The packages were delivered to the intended recipient. Nobody knows who sent the items: wireless chargers, a high-intensity flashlight, a Bluetooth speaker, a computer vacuum cleaner, LED tent lamps, USB cables, and more. After receiving 25 packages since October, the couple now wants it to stop. What seemed funny at first, is now a nuisance.
The Gallivans are not alone. CBC News reported that students at several universities in Canada have also received mystery packages containing a variety of items they didn't order:
"The items come in Amazon packaging, but there's no indication who's ordering the goods from the online retail giant. "We're definitely confused by it," said Shawn Wiskar, University of Regina Students' Union vice-president of student affairs. His student union has received about 15 anonymous packages from Amazon since late November, many of which contained multiple items. Products sent so far include iPad cases, a kitchen scale and a "fleshlight" — a male sex toy in the shape of a flashlight... Six other university student unions — Dalhousie in Halifax; St. Francis Xavier in Antigonish (Nova Scotia); Ryerson in Toronto; Wilfrid Laurier in Waterloo, Ontario; Royal Roads in Victoria; and the University of Manitoba in Winnipeg — have also confirmed that they've been receiving mysterious Amazon packages since the fall."
Experts speculate that the mystery packages were sent by fraudsters trying to game the retailer's review system. Consumers buy products on Amazon.com either directly from the retailer or from independent sellers listed on the site. The Boston Globe explained:
"Here’s how two experts who used to work for Amazon, James Thomson and Chris McCabe, say it probably works: A seller trying to prop up a product would set up a phony e-mail account that would be used to establish an Amazon account. Then the seller would purchase merchandise with a gift card — no identifying information there — and send it to a random person, in this case the Gallivans. Then, the phantom seller, who controls the “buyer’s” e-mail account, writes glowing reviews of the product, thus boosting the Amazon ranking of the product."

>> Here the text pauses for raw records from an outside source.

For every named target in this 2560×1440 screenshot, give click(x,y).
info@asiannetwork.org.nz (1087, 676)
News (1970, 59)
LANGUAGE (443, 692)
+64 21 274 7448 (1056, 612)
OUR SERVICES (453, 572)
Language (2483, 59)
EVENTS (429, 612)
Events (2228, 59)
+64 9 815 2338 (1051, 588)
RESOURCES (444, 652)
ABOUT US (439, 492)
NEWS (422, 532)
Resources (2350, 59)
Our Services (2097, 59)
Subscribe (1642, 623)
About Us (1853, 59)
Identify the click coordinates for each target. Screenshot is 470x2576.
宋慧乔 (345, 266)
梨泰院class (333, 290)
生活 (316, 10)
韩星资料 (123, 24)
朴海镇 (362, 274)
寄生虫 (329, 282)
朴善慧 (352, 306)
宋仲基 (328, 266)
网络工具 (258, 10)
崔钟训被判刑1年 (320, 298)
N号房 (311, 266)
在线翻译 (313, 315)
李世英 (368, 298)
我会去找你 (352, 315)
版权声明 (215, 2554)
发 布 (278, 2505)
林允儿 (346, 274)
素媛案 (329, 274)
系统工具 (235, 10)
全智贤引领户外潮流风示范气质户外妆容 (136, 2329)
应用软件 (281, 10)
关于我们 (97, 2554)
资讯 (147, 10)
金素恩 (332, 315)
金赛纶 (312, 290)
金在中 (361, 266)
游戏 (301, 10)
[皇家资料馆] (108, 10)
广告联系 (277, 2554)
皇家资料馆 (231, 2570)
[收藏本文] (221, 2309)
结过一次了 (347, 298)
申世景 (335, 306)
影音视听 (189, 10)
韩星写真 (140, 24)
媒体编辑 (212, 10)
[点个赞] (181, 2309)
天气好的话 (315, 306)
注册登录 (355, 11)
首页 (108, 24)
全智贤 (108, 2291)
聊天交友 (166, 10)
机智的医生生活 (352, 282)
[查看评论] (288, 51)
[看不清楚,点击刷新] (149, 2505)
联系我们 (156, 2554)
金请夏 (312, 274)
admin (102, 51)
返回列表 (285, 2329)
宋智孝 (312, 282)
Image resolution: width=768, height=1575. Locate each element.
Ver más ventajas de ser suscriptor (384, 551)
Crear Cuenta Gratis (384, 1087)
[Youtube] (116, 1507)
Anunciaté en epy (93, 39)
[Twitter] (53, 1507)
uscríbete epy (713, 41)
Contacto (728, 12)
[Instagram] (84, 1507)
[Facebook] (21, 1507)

If true, then there probably are a significant number of bogus reviews on the Amazon site. The Boston Globe's news item also suggested that a data breach within a seller's firm might have provided scammers with valid mailing addresses:
"How did Mike, to whom the packages are addressed, get drawn into this? On occasion he’s ordered stuff on Amazon and received it directly from a manufacturer, once from China. That manufacturer or some affiliate may have scooped Mike’s name and address."
If true, then that highlights the downside of offshore outsourcing, where other countries don't mandate data breach disclosures. Earlier in 2017, a resident of Queens in New York City received packages with products she didn't order:
"... All she knows is that the sender is some guy named Kevin who uses Amazon gift cards... And she’s reported the packages to the NYPD, the FBI and the Better Business Bureau since Amazon hasn’t made the deliveries stop."
In that news report, a security expert speculated that criminals were testing stolen debit- and gift-card numbers. Did a seller have a data breach which went unreported? Lots of questions and few answers.
Security experts advise consumers to report packages they didn't order to various law enforcement and agencies, as the Queens resident did. Ultimately, her deliveries stopped, but not for the Gallivans.
Amazon has been unable to identify the perpetrators. At press time, a search of Amazon's Help and Customer Service site section failed to find content helping consumers victimized by this scam.
Perhaps, it is time for law enforcement and the U.S. Federal Trade Commission to step in. Regardless, we consumers will probably hear more news in the future about this scam.